George Ross Anderson Jr. (January 29, 1929December 1, 2020) was an American attorney, politician, and jurist who served as a judge of the United States District Court for the District of South Carolina. After graduating from Southeastern University and George Washington University, Anderson served for a year in the US Air Force during the Korean War. He worked in private legal practice from 1954 and was elected to the South Carolina House of Representatives for a one-year term in 1955. Anderson became a federal judge in 1980, nominated by President Jimmy Carter. He assumed senior status in 2009 and retired in 2016.

Early life and education

Anderson was born in Anderson, South Carolina. His father worked for the Equinox textile mill but forbid his son from working there. Anderson instead had a number of jobs, including delivering newspapers and roofing.
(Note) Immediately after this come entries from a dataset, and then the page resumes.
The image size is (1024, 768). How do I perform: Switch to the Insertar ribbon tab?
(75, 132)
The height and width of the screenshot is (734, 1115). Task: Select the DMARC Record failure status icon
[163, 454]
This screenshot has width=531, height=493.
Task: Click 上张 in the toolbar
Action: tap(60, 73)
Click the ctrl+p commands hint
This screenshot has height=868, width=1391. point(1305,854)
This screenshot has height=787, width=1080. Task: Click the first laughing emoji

He earned his Bachelor of Commercial Science degree from Southeastern University in 1949, studied political science at George Washington University from 1949 to 1951, and received a Bachelor of Laws from the University of South Carolina School of Law in 1954.

Career 
He was a legislative assistant to United States Senator Olin D. Johnston from 1947 to 1951 and from 1953 to 1954. He served in the United States Air Force from 1951 to 1952, attaining the rank of Staff Sergeant. He served as a finance instructor and historian to an air wing during the Korean War.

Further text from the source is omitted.